# EXTRACT
“No judicial system can be stronger than its trial judges.”
Hon. Henry T. Lummus, The Trial Judge (1937)
With so much classroom emphasis on analyzing appellate decisions, it is refreshing to discover the number of HLS students who seek a trial court experience. So in addition to the fully enrolled Judicial Process in Trial Courts Clinic in the Spring Semester, the Office of Clinical and Pro Bono Programs and Hon. Judge John C. Cratsley (Ret.) began offering more Independent Clinical placements with judges in the Fall Semester. The result was an increase of nine students, seven placed with judges in the US District Court in Boston and two with Justice Budd in the Massachusetts Supreme Judicial Court. All wrote weekly reflections and will complete a paper on some aspect of the role of courts and the work of the judiciary. These students’ reflections describe their goals as learning the details of court practice and procedure, understanding judicial reasoning, evaluating the advocacy they observe, and improving their writing skills. The following blog by one of this Fall’s students, Jimmy Tsouvalas, tells just how important these outcomes were for him:
By James Tsouvalas, J.D. ’18
I always wanted to be a litigator.
Growing up, I did not know the job by that name—I had no lawyers in my family—but the idea of fighting for the rights of people who needed help resonated with me. As a kid, I read about lawyers like Thurgood Marshall, Ruth Bader Ginsburg, and Clarence Darrow, and I was fortunate to know from a young age what I wanted to do with my life.
A few months into my time at law school I got my first chance to represent a client through my work with the Tenant Advocacy Project. Arguing on behalf of low-income individuals before Boston Housing Authority administrative hearings helped me feel confident in my career choice. But it became clear early on in law school that one of the best ways to learn how to be an effective litigator was to spend time working for a judge. Judges see the whole gamut of litigators—and their styles—arguing cases from nearly every area of the law. While assisting a judge deciding cases, I would have the opportunity to evaluate the arguments and techniques of litigators, and to conduct important legal research and writing, all under the guidance of an accomplished jurist.
After graduating in May, I am excited to begin my legal career as a law clerk for Judge Sandra S. Ikuta of the United States Court of Appeals for the Ninth Circuit, and then Judge Patricia Millett of the United States Court of Appeals for the District of Columbia Circuit. But with both of my clerkships at the appellate level, I scoured the law school for opportunities to gain experience at the trial court level to flesh-out my legal education.

# DATA EXCERPT
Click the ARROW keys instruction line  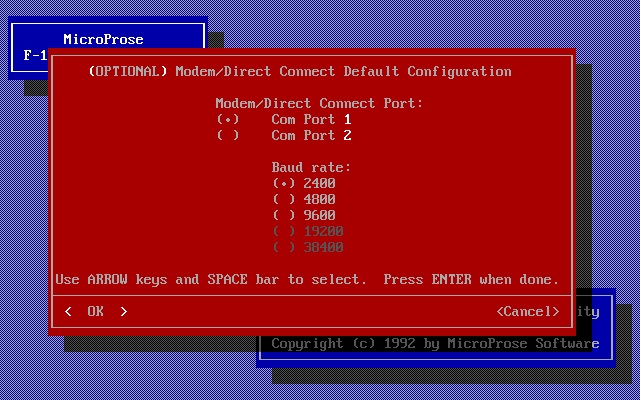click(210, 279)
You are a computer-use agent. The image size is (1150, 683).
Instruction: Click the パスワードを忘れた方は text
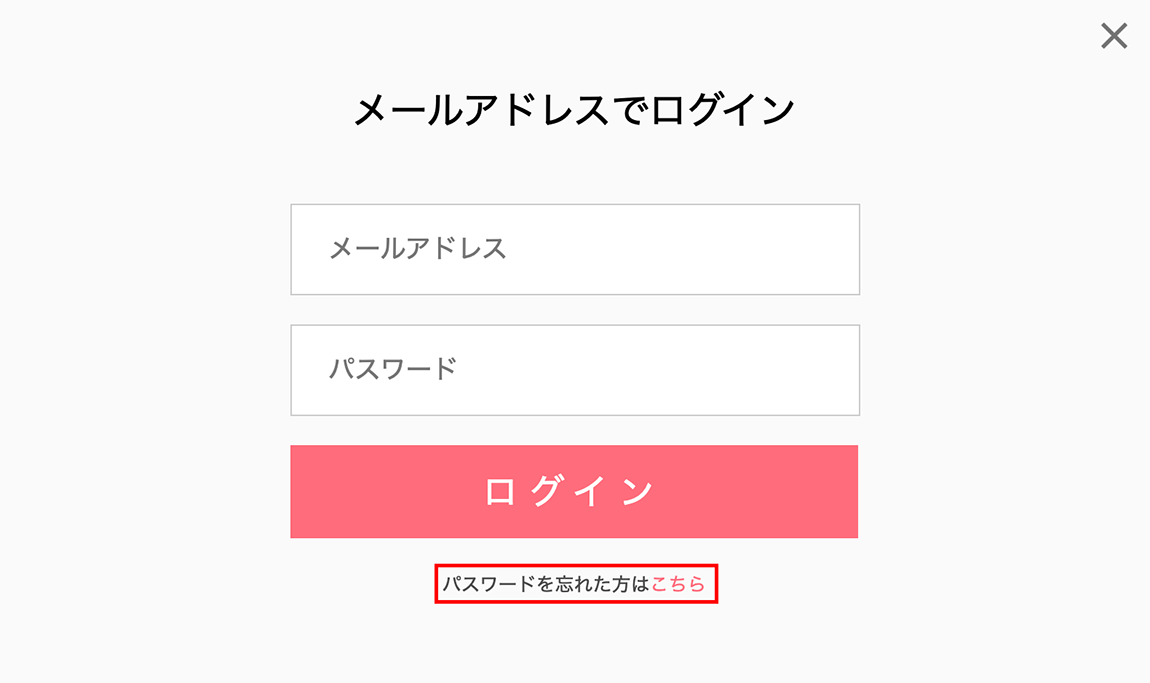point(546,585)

# TO DO
Transcribe the portion of the trial court placements piece above starting with "A few months" and going on through "an accomplished jurist.".

# ANSWER BELOW
A few months into my time at law school I got my first chance to represent a client through my work with the Tenant Advocacy Project. Arguing on behalf of low-income individuals before Boston Housing Authority administrative hearings helped me feel confident in my career choice. But it became clear early on in law school that one of the best ways to learn how to be an effective litigator was to spend time working for a judge. Judges see the whole gamut of litigators—and their styles—arguing cases from nearly every area of the law. While assisting a judge deciding cases, I would have the opportunity to evaluate the arguments and techniques of litigators, and to conduct important legal research and writing, all under the guidance of an accomplished jurist.